To investigate the underlying mechanisms of thermoregulated plant immune variation, we examined gene expression levels of two master immune regulatory genes CBP60g and SARD1 (Wang et al., 2011; Wang, Tsuda, et al., 2009; Zhang et al., 2010) in three representative temperature-resilient accessions (Se-0, Sf-2, NFA-8) and reference accession Col-0. This aimed to establish if these two genes are the driving force behind temperature-resilient immunity in naturally occurring Arabidopsis accessions. As shown in Figure 3a,b, Col-0 expectedly showed temperature-sensitive CBP60g and SARD1 gene expression, with significantly lower transcript levels at 28°C compared to 23°C after pathogen infection (Kim et al., 2022; Shields et al., 2023). Interestingly, the temperature-resilient accessions Se-0 and NFA-8 behaved similarly as Col-0 in terms of defence gene expression, showing significantly lower levels of pathogen-induced CBP60g and SARD1 at 28°C compared to 23°C (Figure 3a,b). In contrast, the temperature-resilient accession Sf-2 showed temperature-resilient CBP60g and SARD1 gene expression profiles, with similar pathogen induction of transcript levels between 23°C and 28°C (Figure 3a,b).

Details are in the caption following the image
Variation in CBP60g and SARD1 gene expression profiles and sequence polymorphisms in representative temperature-resilient Arabidopsis accessions. (a, b) Four-week-old Arabidopsis plant leaves were infiltrated with 0.25 mM MgCl2 mock solution or Pst DC3000 suspension (OD600 = 0.001). Plants were then incubated at either 23°C or 28°C. One day postinfection (1 dpi), plant tissues were collected and CBP60g (a) or SARD1 (b) gene expression levels (normalized to PP2AA3 internal control) were determined. Results shown are the means ± SD (n = 3–4 from one representative independent experiment). Data were analysed with two-way analysis of variance (ANOVA) and Tukey's multiple comparisons test (p < 0.05). Statistically significant values are indicated by asterisks (*p < 0.05, **p < 0.1, ***p < 0.001, ****p < 0.0001). (c–h) Clustering of the CBP60g and SARD1 coding regions, protein sequences and promoter sequences of natural Arabidopsis accessions were conducted in Clustal Omega as a neighbour-joining tree without distance corrections. Red represents a temperature-resilient accession, while blue represents a temperature-sensitive accession.

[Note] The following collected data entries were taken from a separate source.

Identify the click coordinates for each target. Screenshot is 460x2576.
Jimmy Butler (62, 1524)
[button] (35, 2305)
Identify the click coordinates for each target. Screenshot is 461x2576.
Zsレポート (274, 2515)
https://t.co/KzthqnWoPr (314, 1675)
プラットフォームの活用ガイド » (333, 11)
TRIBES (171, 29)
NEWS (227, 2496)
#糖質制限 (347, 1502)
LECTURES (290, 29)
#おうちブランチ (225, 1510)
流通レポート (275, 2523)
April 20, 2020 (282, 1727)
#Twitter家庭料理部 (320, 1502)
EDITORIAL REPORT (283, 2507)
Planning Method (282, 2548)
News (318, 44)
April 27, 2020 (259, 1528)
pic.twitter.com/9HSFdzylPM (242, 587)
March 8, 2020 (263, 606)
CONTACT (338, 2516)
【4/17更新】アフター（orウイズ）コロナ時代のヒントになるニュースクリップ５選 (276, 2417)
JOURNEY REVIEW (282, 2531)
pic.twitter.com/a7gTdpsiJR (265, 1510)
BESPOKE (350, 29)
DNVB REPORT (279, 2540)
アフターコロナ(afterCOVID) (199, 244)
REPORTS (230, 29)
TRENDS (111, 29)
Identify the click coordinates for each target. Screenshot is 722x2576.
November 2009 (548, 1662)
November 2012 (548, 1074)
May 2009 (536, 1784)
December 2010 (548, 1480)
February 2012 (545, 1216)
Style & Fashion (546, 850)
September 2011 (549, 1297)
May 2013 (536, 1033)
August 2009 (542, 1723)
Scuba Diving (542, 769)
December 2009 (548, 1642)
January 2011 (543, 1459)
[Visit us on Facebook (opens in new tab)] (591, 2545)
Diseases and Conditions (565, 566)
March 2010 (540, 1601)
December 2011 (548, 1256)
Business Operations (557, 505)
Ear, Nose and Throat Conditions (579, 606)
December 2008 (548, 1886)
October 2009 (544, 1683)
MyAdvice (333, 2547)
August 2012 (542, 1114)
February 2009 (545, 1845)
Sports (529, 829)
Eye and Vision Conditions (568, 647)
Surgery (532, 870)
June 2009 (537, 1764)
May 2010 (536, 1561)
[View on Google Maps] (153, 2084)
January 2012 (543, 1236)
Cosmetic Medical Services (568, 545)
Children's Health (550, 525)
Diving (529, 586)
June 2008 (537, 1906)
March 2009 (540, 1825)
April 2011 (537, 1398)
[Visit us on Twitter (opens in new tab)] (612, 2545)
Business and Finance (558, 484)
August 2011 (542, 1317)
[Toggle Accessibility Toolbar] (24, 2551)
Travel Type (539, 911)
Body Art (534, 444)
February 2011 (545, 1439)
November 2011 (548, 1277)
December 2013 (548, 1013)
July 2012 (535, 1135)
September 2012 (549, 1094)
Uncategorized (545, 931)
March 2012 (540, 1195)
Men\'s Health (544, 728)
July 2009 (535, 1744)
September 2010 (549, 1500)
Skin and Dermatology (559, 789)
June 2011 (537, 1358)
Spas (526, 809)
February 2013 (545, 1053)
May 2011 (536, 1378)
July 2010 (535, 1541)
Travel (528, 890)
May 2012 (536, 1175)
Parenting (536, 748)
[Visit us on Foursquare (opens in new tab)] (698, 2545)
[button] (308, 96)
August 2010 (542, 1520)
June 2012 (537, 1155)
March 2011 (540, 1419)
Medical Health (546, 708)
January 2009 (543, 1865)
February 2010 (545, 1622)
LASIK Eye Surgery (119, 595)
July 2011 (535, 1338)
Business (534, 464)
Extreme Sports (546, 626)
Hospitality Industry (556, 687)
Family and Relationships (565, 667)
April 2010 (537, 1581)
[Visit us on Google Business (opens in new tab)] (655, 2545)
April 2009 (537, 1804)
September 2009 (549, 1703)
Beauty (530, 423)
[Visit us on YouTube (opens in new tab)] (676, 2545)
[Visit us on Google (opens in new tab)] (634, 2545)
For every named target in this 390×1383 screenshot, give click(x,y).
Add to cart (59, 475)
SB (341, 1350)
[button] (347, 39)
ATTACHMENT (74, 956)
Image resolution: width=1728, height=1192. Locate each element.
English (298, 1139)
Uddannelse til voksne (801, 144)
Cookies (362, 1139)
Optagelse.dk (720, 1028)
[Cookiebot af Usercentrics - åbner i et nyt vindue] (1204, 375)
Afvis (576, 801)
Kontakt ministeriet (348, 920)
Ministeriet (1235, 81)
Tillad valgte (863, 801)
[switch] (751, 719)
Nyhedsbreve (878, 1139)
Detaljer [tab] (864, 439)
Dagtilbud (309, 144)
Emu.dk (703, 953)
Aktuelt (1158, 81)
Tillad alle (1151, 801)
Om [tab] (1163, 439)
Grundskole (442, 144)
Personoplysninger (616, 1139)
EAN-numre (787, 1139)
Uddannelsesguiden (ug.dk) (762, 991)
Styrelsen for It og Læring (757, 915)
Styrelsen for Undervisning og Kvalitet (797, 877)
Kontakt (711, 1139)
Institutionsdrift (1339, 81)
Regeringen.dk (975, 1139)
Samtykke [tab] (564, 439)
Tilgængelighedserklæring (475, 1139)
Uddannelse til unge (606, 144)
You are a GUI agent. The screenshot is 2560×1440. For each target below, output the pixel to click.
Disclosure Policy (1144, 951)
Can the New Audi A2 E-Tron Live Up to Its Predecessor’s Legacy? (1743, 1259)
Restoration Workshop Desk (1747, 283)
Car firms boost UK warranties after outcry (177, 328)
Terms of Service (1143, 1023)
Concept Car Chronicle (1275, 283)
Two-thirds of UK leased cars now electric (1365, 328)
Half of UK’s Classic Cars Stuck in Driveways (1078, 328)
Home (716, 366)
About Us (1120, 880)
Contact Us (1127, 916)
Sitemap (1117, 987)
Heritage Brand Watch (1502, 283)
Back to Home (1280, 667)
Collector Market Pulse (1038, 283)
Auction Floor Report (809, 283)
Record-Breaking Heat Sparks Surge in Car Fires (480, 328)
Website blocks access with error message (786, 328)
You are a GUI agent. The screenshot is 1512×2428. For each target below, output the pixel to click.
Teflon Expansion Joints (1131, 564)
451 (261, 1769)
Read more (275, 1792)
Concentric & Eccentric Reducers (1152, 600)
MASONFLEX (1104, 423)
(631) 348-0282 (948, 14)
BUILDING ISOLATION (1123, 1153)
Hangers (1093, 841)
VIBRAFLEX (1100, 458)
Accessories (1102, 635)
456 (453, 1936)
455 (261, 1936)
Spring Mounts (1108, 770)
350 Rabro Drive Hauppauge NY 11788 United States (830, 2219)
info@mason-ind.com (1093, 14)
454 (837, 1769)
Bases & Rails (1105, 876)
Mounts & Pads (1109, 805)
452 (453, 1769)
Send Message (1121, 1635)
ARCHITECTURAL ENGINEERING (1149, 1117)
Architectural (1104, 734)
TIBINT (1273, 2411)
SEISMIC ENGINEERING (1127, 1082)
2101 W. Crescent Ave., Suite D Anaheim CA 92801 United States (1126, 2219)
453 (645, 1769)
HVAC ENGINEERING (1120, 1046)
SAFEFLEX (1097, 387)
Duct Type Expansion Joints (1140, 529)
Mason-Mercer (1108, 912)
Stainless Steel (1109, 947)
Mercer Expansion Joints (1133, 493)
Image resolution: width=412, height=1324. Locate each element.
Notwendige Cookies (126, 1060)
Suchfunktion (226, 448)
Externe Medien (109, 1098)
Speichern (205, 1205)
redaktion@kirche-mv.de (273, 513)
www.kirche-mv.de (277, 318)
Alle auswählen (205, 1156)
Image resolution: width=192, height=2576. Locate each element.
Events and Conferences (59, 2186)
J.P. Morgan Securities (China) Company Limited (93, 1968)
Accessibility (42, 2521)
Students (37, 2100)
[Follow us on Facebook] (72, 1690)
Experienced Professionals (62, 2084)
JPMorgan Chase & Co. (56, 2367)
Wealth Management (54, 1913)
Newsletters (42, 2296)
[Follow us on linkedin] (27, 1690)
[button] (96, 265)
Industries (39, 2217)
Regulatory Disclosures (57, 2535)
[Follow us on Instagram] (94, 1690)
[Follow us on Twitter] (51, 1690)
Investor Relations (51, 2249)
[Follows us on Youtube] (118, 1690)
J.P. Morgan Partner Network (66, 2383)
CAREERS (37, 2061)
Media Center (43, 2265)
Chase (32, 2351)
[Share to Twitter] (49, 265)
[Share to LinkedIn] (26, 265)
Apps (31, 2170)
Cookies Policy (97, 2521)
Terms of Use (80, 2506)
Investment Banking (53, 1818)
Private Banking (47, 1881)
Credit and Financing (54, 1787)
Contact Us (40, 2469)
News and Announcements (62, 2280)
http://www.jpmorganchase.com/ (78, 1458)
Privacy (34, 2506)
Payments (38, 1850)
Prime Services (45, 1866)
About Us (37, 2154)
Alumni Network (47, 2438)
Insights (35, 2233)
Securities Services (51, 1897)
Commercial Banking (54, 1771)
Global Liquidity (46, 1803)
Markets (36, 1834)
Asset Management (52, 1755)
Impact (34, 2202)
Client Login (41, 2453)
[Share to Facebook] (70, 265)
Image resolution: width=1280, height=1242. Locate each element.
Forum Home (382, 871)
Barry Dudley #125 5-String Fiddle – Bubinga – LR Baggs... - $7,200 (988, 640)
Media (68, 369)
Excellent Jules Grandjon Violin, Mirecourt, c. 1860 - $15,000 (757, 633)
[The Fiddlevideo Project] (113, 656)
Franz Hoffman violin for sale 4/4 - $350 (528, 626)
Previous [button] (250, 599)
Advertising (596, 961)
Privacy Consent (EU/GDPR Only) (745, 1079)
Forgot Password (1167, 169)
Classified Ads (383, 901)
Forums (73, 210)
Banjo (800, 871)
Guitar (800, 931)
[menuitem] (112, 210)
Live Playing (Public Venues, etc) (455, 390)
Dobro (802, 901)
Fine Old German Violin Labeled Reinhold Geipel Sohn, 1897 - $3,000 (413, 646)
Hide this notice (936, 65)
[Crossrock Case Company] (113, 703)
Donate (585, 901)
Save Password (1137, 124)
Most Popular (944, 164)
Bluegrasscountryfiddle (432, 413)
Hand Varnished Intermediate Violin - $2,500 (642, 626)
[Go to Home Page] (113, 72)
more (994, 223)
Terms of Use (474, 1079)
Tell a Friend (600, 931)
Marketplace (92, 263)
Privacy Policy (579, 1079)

To clarify whether genetic polymorphisms in these master immune regulators also contribute to temperature-resilient immunity, we clustered the CBP60g and SARD1 coding sequences (Supplemental Data 2 and 3) of the full accession panel in Figure 3c,d. However, there was no association between coding region sequence polymorphisms in the different accessions and their level of disease thermosensitivity (Figure 3c,d). Additionally, no sequence correlations with the varying immune phenotypes were revealed by analyzing polymorphisms in protein amino acid sequences (Figure 3e,f) or promoter sequences (Figure 3g,h). Overall, these results suggest that Sf-2 may require sustained CBP60g/SARD1 expression at elevated temperature for its immune resilience, while Se-0 and NFA-8 have additional mechanisms to compensate for downregulated CBP60g and SARD1 gene expression at warm temperatures.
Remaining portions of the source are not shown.